GUY: Yes, radio does not own music listening like it once did. Its share is dramatically down from 20 years ago, and that is a huge reason why getting a song familiar through radio airplay takes so much longer. The other reason is that getting traditional callout to have the accuracy it once had is impossible, since people will not get on the telephone to take a survey due to abuse by telemarketers, etc. That means the chance of getting a the most accurate sample, a true random sample is virtually impossible, so we're stuck with milking a database with much smaller numbers than random calling would provide. So you see less accuracy in representing the market's population, and bigger wobbles from survey to survey.
MARK: It's due to the fact that the average radio listener is not qualified to rate new music, yet thats what we ask them to do. It would be like testing a new iPod on your dad. New music should be tested among those with a taste for it and an aptitude to tell the good (i.e., hit-likely) stuff from the bad (i.e., stiff-likely). To my knowledge, nobody...nobody...does their callout this way.
JONATHON: Personal observation: It's both. It now takes longer than ever to find out if you have a hit. There's the phenomenon of splintered exposure coupled with radio PDs/MDs who, for nearly 10 years, have based adds on criteria other than 1) fit and 2) hit potential. Now that the monthly check and/or the free concert aren't part of the add, their two primary criteria for adding a song are gone. So it's easy to just let somebody else break the new music. Man, do I miss those days when two Top 40s would battle it out to see who could make the hit first with what they considered to be a song that was a perfect fit for the station and the audience.
GARRY: Since we're primarily qualifying respondents based on terrestrial radio cume and preference listening (we?ve never used iPod, satellite or cable radio as screening criteria, but sometimes do use music montages or clusters), it surely doesn't help radio's cause to not be on the leading edge of playing new music. Without the exposure of new music by radio, it undoubtedly is going to take longer to see encouraging test scores from much of this new music in callout results.
RIV: What is your view on Internet "callout", yielding huge samples of what seems to be largely P1 and heavy P2s?

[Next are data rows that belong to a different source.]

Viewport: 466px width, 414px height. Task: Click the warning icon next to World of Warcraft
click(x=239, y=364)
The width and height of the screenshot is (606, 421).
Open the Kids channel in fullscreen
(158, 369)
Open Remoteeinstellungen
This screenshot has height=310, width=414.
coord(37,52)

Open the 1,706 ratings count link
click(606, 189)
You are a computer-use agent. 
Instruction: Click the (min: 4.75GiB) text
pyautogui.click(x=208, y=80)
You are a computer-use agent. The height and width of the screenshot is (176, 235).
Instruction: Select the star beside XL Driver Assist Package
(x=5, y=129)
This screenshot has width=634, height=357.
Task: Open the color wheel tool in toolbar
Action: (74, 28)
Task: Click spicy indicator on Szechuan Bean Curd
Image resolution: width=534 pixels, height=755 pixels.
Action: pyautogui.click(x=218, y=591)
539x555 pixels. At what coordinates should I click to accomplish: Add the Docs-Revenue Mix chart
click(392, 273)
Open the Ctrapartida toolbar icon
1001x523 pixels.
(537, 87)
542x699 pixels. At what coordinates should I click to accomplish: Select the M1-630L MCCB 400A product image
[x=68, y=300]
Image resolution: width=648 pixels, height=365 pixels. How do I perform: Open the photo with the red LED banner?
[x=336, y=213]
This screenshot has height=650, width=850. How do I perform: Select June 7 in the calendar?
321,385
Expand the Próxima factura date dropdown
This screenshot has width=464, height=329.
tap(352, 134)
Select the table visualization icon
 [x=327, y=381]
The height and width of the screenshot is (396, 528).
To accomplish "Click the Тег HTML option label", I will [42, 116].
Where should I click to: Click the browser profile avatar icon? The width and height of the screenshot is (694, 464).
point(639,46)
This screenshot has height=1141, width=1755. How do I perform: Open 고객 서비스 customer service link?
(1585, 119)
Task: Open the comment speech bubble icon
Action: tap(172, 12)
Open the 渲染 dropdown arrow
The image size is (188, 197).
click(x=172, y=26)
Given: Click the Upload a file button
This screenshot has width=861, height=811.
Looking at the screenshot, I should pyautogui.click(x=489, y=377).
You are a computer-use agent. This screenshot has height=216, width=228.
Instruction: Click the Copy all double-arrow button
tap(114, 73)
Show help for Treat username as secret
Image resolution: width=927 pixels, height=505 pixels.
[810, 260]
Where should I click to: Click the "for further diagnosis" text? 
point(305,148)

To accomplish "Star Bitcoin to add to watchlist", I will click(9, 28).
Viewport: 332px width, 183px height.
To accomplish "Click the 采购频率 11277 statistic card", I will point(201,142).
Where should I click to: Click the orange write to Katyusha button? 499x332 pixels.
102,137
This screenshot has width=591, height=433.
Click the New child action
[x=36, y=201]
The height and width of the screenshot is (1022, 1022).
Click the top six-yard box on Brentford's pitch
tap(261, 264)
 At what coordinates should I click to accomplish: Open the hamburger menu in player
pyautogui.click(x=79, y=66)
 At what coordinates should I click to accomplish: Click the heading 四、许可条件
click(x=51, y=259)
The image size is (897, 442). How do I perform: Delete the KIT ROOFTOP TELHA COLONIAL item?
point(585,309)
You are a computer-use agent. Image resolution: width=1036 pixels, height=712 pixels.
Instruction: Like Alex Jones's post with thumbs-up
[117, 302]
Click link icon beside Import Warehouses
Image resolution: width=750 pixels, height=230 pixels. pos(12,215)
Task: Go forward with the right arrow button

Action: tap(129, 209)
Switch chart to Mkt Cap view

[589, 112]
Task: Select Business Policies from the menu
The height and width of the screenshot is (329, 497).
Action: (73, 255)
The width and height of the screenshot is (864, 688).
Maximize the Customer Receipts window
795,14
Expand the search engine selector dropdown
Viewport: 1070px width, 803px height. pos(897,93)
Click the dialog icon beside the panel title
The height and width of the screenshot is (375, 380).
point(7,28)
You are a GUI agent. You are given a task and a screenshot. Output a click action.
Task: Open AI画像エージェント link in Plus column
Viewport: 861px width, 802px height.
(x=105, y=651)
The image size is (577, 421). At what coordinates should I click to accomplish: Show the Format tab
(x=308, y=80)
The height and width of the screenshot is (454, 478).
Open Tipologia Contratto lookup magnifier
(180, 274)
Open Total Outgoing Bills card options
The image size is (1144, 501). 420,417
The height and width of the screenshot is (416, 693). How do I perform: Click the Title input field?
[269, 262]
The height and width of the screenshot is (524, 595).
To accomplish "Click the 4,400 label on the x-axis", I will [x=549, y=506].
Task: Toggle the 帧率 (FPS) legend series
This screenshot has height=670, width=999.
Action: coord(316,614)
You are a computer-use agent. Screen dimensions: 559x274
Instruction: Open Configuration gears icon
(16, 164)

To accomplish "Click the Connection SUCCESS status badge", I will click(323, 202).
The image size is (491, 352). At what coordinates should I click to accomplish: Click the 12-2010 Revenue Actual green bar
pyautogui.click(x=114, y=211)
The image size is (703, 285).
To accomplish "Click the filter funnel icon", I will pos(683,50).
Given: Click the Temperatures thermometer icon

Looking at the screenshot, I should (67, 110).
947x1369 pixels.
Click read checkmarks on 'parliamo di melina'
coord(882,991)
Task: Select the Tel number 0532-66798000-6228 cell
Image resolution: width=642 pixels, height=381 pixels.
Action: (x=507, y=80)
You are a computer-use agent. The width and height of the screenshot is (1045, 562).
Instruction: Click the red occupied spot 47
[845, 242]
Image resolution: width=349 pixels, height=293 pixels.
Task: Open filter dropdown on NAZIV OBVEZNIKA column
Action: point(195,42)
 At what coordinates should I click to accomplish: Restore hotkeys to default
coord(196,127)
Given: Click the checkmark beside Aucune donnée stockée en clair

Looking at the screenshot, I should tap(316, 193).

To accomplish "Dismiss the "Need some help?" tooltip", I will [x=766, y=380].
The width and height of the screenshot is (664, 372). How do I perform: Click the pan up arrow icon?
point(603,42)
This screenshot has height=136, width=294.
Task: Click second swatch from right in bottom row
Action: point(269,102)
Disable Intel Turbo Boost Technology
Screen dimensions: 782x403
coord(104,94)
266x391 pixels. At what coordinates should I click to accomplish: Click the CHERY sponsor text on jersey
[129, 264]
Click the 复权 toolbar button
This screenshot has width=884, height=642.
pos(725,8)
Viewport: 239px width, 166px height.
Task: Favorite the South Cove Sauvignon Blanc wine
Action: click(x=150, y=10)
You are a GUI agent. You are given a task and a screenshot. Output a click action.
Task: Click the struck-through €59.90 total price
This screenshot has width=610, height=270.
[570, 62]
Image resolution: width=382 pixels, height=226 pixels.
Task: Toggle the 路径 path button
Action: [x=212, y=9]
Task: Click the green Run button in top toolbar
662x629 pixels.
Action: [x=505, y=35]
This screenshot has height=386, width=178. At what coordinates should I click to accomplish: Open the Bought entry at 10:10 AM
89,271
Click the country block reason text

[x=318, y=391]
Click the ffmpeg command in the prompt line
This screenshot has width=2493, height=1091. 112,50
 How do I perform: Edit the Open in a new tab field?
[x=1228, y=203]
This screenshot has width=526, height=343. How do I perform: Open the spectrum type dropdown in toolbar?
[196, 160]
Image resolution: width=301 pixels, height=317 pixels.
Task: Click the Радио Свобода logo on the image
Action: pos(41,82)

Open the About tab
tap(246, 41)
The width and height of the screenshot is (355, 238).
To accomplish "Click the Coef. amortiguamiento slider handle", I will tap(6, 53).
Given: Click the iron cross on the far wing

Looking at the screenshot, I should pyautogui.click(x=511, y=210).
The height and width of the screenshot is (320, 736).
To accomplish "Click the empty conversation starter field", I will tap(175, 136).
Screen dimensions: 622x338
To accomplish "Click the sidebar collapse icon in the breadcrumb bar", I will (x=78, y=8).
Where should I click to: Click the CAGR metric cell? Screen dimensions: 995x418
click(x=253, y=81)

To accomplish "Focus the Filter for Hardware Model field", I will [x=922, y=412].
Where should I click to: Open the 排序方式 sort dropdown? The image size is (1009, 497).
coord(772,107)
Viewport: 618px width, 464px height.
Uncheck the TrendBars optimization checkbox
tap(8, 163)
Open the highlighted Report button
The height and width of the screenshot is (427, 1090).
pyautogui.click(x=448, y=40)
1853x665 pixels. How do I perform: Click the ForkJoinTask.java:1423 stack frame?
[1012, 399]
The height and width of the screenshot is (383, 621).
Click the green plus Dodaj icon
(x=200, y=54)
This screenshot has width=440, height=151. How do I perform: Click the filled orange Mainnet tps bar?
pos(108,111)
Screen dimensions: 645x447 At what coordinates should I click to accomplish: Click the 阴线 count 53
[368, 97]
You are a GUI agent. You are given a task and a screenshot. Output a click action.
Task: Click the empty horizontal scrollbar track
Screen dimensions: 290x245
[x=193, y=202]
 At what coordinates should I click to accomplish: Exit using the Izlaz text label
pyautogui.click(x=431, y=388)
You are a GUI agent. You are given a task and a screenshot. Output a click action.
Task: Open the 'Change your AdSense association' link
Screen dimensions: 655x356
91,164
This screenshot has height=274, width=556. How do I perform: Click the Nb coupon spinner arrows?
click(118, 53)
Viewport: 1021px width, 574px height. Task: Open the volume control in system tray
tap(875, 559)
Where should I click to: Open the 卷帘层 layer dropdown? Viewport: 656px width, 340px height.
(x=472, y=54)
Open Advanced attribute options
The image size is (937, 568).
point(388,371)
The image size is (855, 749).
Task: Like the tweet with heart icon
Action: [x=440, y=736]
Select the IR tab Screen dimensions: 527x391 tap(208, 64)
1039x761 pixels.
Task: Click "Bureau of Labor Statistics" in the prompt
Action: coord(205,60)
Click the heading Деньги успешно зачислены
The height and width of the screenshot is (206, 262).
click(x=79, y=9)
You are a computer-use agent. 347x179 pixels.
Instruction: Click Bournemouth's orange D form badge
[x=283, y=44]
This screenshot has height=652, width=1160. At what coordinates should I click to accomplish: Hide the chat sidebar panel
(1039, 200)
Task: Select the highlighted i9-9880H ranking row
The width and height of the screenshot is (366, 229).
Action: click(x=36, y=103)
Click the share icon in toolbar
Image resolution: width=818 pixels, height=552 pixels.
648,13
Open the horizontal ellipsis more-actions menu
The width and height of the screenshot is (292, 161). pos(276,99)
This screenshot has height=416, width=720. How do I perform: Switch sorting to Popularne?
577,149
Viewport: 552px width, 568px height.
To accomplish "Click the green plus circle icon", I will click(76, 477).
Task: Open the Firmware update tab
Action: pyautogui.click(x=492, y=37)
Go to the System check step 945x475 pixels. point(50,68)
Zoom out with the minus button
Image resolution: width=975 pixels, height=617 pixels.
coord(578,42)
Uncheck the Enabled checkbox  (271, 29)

BOB: Online research has clear, definitive advantages. Sample size is larger, the audience is real (and we know that since they have signed up on the station's Web site), there is less wobble from week to week, and the real hits are identified much faster. Using online research enables programmers to see data immediately, even as the studies are still in progress. You are E-mailed at various intervals during the survey and you can examine data then, or wait until completion. The process is entirely customized for every programmer's needs. The cost of online research is another real advantage. Rather than costing $20-80k a year, OnlineTRACKER? is offered at a fraction of traditional callout costs.
MARK: When it comes to new music, P?s and heavy P2s are all
that count. These folks lead the rest literally and figuratively. We
should not fight this. We should embrace it.
All callout for new music should occur online, bar none.
GARRY: Internet music and perceptual testing delivers hefty samples without any of the heavy lifting of weekly callout (that is the good news). The downside, if there is one, is that you are primarily "preachin? to the choir"--your station's P1s (namely, those who are computer-literate, have Internet access, and the time and desire to surf to your Web site). Many of our callout clients use the Internet as a valuable adjunct to weekly callout; it does provide an "early-indicator" of Positive Acceptance and Burn from your P1s, but so far we have been unable to devise a reliable formula to project those scores to represent the market as a whole. Early resistance (5+ years ago) from PDs regarding Internet testing centered primarily around a fear that competitors (or devious record company reps!) would hack into your test and skew the results, but most savvy programmers have now educated themselves better on how this stuff actually works, and that doesn't seem to be the issue it was early on.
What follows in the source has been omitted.